***** Given entries
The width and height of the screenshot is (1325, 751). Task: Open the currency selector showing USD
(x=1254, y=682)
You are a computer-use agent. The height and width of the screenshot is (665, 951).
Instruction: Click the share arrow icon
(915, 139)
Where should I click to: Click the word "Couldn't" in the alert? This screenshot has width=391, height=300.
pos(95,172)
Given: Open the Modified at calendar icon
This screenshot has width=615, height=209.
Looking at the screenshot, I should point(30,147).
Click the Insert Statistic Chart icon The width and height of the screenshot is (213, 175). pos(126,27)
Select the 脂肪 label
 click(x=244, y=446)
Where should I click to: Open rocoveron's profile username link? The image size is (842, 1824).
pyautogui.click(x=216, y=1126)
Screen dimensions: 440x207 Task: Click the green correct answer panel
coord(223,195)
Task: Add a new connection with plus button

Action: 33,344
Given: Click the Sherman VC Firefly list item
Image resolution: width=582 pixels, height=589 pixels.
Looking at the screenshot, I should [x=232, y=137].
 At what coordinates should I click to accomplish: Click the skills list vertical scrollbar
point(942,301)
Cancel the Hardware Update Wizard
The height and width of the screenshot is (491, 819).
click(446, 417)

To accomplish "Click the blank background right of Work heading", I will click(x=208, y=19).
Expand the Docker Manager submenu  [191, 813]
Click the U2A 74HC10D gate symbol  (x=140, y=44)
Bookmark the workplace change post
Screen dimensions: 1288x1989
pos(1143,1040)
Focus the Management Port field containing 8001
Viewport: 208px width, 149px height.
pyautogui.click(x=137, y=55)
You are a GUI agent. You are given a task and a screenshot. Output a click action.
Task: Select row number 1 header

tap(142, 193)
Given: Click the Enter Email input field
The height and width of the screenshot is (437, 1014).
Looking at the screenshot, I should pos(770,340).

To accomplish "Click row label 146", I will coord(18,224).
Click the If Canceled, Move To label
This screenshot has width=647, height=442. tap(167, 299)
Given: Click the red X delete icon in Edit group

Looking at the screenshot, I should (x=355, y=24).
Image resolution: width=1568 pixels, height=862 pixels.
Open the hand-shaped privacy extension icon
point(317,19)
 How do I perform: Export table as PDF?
**********
• **Work instructions**
Given the data above, which lines hold the string "will"? Return them.

• **Response area**
To accomplish "Click the blank background right of Work heading", I will click(x=208, y=19).
To accomplish "Click row label 146", I will coord(18,224).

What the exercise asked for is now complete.